In the presence of the DSB, the distribution of research findings would be systematically wrong in the long run, and in particular, slow to detect changes in the properties of phenomena being sampled.  Let’s assume that due to a change in nutrition, the true height of existing Smurf populations is now 2.8 apples high, but that the historically expected height is 3 apples high.  According to the DSB, researchers will more carefully scrutinize findings that do not conform to their expectation (in this case, 3 apples), which means that there will be more ‘3 apple’ study results than there should be due to simple random error.  As a result, any meta-analysis of these research findings will be biased to find the average Smurf height as higher than 2.8, and the crisis in Smurf malnutrition might never be detected.

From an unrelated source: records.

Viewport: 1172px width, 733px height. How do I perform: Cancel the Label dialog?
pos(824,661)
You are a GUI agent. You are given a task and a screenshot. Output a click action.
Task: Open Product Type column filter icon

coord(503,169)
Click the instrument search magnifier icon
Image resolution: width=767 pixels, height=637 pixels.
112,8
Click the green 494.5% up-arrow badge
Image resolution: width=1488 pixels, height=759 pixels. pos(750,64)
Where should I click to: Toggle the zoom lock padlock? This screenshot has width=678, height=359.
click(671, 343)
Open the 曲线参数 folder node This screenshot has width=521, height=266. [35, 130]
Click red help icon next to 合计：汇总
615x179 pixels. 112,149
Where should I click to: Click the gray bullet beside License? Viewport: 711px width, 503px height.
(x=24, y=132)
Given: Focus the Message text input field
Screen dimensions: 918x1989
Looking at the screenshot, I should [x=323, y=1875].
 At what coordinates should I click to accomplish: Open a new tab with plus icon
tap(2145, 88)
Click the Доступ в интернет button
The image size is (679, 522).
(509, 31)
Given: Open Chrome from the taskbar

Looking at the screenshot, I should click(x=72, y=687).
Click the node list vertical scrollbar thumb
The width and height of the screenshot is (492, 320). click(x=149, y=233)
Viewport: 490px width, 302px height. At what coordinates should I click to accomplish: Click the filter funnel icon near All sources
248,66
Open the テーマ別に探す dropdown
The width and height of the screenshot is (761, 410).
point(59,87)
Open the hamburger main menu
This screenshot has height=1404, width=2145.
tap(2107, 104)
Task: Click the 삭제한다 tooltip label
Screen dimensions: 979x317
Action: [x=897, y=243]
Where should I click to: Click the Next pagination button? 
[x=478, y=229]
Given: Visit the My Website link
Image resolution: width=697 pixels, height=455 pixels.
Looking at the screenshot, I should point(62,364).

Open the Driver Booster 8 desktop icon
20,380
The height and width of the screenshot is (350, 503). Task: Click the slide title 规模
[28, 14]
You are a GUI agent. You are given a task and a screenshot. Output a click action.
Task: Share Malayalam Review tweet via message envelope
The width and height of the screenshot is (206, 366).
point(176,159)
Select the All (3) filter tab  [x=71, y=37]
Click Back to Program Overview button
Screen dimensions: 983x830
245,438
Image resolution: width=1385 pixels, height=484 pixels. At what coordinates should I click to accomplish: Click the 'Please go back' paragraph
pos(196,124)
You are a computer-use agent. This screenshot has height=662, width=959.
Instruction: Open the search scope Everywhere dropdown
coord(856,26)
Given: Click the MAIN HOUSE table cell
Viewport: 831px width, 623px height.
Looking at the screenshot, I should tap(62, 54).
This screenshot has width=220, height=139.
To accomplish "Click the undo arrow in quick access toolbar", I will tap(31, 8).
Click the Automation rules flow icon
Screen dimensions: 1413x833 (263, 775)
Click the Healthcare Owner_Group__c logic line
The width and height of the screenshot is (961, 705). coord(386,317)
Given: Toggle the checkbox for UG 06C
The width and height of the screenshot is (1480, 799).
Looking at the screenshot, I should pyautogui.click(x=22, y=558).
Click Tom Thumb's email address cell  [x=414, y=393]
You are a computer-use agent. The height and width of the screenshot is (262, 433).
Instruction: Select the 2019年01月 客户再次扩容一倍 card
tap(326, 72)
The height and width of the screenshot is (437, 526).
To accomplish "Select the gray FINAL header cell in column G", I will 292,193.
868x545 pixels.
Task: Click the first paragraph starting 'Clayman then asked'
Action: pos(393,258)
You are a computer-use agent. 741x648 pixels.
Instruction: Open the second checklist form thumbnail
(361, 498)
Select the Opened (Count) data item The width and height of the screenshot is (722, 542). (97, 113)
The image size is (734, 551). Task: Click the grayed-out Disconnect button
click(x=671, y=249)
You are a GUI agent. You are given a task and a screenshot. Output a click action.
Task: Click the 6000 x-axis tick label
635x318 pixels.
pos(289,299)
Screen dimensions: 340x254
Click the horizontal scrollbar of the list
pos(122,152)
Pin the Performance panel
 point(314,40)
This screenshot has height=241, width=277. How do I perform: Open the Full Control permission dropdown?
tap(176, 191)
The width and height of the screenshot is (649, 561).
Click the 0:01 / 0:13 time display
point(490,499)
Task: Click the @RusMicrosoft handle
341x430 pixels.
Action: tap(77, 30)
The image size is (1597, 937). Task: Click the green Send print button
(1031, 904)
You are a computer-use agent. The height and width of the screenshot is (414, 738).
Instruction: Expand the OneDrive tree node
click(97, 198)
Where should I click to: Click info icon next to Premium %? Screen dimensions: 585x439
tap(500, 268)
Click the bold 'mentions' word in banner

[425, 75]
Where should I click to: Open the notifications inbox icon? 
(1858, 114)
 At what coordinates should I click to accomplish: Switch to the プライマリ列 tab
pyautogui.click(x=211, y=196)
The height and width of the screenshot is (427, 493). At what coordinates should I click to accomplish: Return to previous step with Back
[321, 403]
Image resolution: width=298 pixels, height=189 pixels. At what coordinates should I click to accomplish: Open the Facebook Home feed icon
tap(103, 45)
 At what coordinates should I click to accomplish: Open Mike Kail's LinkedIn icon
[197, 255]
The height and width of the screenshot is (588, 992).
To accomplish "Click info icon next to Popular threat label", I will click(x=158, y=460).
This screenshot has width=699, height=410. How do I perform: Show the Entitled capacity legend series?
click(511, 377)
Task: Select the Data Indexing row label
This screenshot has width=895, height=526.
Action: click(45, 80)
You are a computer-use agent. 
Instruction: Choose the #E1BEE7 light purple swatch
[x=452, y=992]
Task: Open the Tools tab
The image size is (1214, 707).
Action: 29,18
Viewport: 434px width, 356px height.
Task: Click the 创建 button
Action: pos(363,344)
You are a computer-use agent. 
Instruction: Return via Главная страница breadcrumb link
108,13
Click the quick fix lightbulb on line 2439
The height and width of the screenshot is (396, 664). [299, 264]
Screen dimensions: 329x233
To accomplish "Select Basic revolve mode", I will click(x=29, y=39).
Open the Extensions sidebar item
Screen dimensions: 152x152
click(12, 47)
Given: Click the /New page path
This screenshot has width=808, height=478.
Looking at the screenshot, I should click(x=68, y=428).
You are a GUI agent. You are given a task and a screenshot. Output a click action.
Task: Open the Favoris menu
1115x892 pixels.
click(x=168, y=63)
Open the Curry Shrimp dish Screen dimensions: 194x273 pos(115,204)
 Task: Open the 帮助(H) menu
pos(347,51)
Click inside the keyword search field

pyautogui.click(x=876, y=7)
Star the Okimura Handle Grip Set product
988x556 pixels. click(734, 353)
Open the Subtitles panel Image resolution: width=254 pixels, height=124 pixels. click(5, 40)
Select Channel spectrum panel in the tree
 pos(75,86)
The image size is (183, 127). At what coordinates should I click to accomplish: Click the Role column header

It is hard to know how serious this effect is in practice, but it is a plausible demonstration of how many studies can be combined together and yet still be wrong. We could do things to reduce the impact of DSB, however.  To minimize this effect in my own research I have taken to always doing my analysis first on synthetic data–that is, data with the same structure as my study data, but with randomized or shuffled measurements. This way I resolve most technical and coding errors before I see the results.  It doesn’t entirely eliminate the DSB, but goes part of the way by ensuring that there is a minimum level of scrutiny over the methods before I have any results to look at.

A Tale of N Cities

When highlighting differences between cities, it is strikingly common for social scientists to include the words “a tale of two cities” in the titles of their publications.  Here is a very small sample of the seemingly hundreds of articles out there:

  • Sexual networks and sexually transmitted infections: a tale of two cities
  • Bodies, borders, and sex tourism in a globalized world: A tale of two cities-Amsterdam and Havana
  • Simulating trends in poverty and income inequality on the basis of 1991 and 2001 census data: a tale of two cities
  • A tale of two cities: The miniature frescoes from Thera and the origins of Greek poetry
  • How do predatory lending laws influence mortgage lending in urban areas? a tale of two cities
  • Cardiovascular disease in Edinburgh and north Glasgow–a tale of two cities
  • A tale of two cities: sociotenurial polarisation in London and the South East, 1966-1981
  • The economic incorporation of Mexican immigrants in southern Louisiana: A tale of two cities


Naturally one may ask what titles researchers choose when looking at more than two cities?  Well, it seems they continue to borrow from Dickens:

  • A tale of three cities: persisting high HIV prevalence, risk behaviour and undiagnosed infection in community samples of men who have sex with men.
  • A tale of four cities: intrametropolitan employment distribution in Toronto, Montreal, Vancouver, and Ottawa-Hull, 1981-1996.
  • Declines in minority access: a tale of five cities.
  • Transfer of Water from an International Border Region: A Tale of Six Cities and the All American Canal.
  • The impact of fiscal limitation: A tale of seven cities.
  • Time delays in the diagnosis and treatment of acute myocardial infarction: A tale of eight cities.
  • Aboriginal over-representation in the criminal justice system: A tale of nine cities.
  • A tale of ten cities: the triple ghetto in American religious life.

I couldn’t find any peer-reviewed publications with the title “a tale of eleven cities”, but perhaps it’s just a matter of time.  Happily, there are also minimalist titles out there:

  • Student housing: a cautionary tale of one city.